■ Try it: Would you please copy each line of the data in which the string "computer" occurs?

(Collected data)
****

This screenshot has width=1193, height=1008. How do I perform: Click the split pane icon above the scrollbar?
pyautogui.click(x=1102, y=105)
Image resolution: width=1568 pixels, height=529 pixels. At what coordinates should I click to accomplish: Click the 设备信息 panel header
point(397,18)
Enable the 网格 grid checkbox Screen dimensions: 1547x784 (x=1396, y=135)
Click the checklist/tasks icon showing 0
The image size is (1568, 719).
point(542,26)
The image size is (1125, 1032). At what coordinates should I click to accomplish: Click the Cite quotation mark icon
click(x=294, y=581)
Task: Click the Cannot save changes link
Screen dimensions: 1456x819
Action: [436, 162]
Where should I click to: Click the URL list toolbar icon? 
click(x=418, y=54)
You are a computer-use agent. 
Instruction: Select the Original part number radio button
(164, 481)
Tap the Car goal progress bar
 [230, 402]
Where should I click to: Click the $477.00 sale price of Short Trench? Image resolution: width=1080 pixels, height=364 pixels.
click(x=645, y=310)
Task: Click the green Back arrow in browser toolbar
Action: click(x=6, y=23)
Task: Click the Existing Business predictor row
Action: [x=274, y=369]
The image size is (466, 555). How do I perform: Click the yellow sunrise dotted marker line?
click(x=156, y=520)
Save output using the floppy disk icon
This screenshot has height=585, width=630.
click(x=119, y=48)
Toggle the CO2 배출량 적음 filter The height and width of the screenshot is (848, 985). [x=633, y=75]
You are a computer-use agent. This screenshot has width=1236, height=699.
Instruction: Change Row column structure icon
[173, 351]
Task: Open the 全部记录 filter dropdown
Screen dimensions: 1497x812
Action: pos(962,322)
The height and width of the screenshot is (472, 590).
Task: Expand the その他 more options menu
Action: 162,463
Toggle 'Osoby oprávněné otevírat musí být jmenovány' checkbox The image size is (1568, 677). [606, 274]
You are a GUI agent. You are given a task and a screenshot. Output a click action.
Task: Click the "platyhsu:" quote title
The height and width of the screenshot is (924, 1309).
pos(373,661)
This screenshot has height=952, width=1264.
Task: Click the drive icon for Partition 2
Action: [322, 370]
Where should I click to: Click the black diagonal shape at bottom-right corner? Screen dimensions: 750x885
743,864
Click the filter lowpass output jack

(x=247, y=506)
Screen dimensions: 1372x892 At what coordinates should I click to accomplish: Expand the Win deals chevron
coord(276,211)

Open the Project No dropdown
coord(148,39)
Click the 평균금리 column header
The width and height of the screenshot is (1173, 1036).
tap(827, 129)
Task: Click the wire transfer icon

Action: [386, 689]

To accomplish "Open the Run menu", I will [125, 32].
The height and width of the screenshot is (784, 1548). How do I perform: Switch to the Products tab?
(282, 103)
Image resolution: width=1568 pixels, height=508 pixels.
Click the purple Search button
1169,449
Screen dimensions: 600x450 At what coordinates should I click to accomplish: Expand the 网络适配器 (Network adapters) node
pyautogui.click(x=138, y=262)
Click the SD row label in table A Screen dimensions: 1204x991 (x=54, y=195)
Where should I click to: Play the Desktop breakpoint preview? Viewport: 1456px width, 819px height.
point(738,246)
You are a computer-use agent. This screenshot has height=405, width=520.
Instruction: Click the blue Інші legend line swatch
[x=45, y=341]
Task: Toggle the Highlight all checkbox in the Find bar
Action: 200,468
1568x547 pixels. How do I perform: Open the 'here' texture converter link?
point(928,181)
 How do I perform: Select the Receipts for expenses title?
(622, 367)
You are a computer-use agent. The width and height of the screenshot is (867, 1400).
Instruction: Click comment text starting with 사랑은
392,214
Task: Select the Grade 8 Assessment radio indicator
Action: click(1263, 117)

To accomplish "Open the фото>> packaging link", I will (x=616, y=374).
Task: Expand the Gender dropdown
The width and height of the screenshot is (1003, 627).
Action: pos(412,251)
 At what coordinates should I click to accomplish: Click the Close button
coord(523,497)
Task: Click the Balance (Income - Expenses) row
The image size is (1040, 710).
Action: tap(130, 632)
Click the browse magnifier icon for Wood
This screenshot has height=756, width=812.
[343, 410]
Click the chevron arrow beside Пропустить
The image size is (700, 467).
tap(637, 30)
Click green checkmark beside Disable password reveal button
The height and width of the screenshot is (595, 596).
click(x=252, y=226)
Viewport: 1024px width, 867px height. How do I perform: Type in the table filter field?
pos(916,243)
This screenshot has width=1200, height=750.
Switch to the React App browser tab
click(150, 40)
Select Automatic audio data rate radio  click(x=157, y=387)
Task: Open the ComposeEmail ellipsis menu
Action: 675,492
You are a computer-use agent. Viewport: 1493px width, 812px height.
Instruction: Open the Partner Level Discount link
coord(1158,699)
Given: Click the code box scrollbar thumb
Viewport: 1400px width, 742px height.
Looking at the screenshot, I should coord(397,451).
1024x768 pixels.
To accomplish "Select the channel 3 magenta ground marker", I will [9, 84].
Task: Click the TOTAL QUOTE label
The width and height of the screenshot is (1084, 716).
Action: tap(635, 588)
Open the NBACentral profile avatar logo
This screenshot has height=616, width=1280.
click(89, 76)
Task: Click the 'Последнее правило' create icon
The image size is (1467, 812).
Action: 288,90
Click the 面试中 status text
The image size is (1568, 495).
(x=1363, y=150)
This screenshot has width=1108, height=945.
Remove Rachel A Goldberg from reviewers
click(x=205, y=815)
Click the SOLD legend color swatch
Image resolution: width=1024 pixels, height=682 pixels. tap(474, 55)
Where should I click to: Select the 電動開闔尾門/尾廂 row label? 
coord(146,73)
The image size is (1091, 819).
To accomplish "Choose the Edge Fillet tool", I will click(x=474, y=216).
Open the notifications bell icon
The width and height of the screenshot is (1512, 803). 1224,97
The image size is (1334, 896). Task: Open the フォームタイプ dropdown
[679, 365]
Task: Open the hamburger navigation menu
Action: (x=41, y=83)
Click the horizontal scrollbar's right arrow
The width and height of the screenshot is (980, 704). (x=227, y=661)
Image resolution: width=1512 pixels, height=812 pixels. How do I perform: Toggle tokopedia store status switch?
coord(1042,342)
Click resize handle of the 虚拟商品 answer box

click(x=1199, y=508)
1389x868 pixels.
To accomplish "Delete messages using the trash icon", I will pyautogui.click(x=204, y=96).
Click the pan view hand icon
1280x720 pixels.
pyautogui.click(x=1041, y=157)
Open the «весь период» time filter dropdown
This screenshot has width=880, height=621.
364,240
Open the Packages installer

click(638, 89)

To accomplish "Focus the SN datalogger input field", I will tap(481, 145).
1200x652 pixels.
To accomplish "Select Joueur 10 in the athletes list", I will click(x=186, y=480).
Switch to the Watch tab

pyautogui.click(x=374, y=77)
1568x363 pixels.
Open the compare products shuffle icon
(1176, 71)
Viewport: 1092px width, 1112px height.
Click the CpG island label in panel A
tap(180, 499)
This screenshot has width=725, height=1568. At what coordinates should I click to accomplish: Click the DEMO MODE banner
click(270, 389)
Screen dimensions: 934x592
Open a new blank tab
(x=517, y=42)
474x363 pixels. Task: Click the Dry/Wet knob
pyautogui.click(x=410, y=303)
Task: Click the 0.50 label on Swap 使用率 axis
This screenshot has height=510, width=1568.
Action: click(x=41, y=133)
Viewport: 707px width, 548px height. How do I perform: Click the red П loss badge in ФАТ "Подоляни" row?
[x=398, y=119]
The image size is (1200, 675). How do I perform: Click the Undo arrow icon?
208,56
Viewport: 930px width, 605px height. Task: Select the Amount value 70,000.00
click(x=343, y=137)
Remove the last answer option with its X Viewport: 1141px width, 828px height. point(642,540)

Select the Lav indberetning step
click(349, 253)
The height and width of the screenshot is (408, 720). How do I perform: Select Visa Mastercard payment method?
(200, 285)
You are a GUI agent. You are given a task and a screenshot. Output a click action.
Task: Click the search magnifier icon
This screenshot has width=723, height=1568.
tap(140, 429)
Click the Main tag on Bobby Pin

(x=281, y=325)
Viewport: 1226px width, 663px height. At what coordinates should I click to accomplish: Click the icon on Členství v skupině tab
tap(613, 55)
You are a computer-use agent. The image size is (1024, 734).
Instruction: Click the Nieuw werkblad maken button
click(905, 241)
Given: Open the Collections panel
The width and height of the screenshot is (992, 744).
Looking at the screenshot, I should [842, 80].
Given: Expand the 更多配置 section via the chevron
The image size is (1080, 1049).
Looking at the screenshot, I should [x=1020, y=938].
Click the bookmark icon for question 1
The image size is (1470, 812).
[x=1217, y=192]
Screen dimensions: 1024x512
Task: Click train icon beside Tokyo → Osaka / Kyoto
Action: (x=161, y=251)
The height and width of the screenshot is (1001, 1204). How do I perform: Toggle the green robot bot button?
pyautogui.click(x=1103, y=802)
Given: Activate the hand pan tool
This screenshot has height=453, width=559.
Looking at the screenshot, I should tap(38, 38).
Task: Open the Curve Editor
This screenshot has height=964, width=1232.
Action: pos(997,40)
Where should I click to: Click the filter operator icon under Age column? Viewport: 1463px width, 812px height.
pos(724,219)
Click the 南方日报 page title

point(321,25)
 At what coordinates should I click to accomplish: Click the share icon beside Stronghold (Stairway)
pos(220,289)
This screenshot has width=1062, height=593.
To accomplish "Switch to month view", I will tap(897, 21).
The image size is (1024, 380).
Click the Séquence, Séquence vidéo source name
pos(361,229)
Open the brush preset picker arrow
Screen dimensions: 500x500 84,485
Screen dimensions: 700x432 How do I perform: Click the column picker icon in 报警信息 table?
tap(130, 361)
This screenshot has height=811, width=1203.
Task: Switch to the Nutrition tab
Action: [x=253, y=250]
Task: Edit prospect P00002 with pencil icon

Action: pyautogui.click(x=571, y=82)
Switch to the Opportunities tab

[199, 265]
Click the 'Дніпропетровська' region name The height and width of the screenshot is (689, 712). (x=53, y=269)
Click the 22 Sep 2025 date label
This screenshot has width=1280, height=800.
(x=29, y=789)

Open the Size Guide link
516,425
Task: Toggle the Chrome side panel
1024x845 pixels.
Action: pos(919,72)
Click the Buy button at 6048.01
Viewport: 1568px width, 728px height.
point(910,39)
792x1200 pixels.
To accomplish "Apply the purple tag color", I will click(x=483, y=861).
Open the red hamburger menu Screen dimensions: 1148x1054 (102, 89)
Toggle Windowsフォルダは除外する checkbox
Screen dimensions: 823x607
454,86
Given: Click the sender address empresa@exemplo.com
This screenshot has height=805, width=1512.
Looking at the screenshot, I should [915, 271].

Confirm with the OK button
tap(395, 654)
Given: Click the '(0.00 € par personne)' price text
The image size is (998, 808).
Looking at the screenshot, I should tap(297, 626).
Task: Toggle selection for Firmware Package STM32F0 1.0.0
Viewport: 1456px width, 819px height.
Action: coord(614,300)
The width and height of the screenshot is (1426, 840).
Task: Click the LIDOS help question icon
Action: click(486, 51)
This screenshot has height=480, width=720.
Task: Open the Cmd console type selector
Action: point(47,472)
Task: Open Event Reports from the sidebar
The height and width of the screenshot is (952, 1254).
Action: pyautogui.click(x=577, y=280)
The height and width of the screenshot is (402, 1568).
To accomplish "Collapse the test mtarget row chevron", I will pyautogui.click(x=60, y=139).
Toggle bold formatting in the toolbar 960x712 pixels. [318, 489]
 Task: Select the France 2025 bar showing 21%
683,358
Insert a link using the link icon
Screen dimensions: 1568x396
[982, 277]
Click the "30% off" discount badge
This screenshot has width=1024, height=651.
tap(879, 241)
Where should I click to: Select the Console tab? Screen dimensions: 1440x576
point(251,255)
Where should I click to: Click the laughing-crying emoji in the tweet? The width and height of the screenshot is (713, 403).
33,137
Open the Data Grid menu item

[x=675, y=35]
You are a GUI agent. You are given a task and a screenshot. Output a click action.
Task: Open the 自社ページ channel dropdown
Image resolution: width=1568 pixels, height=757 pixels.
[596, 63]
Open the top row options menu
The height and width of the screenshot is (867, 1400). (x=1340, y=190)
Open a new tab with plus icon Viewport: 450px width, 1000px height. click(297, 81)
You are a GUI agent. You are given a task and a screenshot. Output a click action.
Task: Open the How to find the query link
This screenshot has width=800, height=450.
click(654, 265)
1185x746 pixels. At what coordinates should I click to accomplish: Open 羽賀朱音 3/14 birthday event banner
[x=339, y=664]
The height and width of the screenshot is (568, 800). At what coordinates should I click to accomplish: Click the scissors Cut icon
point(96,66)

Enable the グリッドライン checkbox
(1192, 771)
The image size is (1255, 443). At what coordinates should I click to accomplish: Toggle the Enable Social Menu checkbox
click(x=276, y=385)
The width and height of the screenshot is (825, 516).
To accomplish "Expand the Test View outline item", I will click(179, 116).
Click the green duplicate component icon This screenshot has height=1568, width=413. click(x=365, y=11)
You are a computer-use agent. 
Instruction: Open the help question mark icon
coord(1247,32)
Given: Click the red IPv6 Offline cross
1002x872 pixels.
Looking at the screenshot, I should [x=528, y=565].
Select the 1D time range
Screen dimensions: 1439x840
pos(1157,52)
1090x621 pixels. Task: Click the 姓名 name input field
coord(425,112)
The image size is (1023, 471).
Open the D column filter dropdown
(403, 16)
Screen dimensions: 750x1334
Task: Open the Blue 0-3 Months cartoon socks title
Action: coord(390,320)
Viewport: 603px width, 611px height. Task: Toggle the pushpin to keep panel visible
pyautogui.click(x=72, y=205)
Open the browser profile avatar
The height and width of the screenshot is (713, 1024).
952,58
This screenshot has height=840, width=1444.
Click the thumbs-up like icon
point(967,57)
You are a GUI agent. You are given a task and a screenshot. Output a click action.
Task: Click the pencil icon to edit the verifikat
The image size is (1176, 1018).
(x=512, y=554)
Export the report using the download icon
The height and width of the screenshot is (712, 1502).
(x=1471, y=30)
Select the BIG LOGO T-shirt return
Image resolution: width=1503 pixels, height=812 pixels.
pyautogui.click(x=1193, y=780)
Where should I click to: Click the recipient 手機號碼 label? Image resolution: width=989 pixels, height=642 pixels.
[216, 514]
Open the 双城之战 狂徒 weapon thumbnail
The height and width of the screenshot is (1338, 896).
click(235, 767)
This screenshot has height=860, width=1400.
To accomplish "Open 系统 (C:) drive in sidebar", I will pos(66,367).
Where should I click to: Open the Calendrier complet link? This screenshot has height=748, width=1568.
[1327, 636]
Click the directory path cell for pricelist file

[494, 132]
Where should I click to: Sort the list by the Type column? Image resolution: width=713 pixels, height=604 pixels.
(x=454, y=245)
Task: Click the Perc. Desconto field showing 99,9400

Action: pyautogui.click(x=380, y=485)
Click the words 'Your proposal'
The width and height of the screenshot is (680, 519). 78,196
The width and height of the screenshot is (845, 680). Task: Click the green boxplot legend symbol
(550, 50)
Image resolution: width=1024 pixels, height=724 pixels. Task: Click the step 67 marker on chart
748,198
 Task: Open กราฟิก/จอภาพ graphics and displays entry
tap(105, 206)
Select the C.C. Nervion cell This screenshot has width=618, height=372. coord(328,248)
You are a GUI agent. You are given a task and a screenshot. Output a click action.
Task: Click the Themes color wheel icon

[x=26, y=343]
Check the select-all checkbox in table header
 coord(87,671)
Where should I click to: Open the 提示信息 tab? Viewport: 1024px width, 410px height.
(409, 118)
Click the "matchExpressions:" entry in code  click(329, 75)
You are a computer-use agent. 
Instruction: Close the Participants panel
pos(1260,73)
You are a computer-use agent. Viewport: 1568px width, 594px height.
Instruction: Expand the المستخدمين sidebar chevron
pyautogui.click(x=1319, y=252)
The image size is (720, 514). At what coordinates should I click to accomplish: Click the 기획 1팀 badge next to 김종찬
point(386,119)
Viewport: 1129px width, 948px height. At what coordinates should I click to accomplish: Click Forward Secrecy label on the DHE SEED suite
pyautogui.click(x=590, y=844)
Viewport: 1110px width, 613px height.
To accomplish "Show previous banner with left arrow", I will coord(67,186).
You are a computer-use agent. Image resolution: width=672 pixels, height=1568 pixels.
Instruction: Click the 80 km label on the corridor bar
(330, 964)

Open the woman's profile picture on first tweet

****

■ Solution to the exercise:
You are a computer-use agent. 
You are a computer-use agent. This screenshot has width=1236, height=699.
You are a computer-use agent. This screenshot has height=405, width=520.
You are a computer-use agent. The width and height of the screenshot is (867, 1400).
You are a computer-use agent. Viewport: 1493px width, 812px height.
You are a computer-use agent. The image size is (1024, 734).
You are a computer-use agent. 
You are a computer-use agent. 
You are a computer-use agent. Viewport: 1568px width, 594px height.
You are a computer-use agent. Image resolution: width=672 pixels, height=1568 pixels.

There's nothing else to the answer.